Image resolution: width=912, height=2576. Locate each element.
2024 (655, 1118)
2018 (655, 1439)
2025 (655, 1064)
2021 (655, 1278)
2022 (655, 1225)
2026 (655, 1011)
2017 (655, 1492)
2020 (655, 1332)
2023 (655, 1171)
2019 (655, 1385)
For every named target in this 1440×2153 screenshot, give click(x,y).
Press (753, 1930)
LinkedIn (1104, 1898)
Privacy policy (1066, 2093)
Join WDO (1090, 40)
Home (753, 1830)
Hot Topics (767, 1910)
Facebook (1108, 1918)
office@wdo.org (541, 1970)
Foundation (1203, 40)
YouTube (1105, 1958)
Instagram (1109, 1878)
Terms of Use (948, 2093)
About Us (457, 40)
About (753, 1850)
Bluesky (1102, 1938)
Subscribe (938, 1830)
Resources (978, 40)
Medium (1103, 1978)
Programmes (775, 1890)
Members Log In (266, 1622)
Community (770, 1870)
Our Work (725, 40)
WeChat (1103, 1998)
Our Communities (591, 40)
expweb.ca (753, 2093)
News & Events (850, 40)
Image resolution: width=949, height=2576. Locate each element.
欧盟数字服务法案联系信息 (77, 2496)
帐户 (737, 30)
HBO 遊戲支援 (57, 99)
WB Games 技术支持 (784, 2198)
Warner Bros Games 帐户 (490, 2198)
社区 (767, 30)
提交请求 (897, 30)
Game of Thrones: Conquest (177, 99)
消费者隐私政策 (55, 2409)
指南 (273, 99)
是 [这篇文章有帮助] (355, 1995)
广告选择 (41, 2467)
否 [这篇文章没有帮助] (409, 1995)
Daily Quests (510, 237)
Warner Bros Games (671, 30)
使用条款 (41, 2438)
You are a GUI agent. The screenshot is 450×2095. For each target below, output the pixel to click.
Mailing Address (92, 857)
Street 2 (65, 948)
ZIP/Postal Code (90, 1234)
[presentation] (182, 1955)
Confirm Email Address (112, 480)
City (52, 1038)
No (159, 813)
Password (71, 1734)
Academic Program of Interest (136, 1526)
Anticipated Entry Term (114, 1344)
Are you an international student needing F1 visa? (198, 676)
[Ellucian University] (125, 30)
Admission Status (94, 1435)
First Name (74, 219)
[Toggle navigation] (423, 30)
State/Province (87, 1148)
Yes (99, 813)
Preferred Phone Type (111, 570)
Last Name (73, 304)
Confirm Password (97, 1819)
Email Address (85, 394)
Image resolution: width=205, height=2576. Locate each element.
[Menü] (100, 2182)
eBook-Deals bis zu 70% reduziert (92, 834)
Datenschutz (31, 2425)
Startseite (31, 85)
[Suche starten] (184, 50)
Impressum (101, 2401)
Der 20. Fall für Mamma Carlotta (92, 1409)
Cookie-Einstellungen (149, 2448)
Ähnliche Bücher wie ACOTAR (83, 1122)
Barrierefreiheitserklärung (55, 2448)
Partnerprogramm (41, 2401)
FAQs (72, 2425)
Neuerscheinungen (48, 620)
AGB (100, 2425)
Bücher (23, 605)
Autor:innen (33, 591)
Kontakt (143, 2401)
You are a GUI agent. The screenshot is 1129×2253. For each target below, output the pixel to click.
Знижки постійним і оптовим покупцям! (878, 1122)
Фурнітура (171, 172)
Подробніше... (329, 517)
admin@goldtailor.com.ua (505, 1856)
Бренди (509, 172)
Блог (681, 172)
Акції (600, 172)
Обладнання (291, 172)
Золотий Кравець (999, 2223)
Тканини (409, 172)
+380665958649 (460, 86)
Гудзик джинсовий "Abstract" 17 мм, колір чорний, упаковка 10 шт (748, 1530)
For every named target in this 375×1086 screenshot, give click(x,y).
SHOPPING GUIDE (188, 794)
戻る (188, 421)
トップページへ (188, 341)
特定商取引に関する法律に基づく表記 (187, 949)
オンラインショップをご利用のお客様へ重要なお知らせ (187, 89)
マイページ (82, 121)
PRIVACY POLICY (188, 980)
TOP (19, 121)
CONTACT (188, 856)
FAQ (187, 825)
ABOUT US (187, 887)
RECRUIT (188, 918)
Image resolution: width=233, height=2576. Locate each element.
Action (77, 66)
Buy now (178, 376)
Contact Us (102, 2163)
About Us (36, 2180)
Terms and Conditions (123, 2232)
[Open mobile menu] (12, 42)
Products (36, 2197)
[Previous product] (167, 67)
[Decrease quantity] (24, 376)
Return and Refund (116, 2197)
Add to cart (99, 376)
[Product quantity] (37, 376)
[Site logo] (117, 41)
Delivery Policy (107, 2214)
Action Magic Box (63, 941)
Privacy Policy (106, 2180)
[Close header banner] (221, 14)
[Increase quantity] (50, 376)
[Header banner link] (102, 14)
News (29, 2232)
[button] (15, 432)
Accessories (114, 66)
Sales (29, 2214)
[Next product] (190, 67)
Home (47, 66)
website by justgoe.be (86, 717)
--
The exercise — Return every line above that contains the word "each", matching case exactly.

Answer to the task —
Image resolution: width=912, height=2576. Locate each element.
Image resolution: width=949, height=2576. Locate each element.
You are a GUI agent. The screenshot is 450×2095. For each target below, output the pixel to click.
Image resolution: width=205, height=2576. Locate each element.
You are a GUI agent. The screenshot is 1129×2253. For each target below, output the pixel to click.
Image resolution: width=233, height=2576. Locate each element.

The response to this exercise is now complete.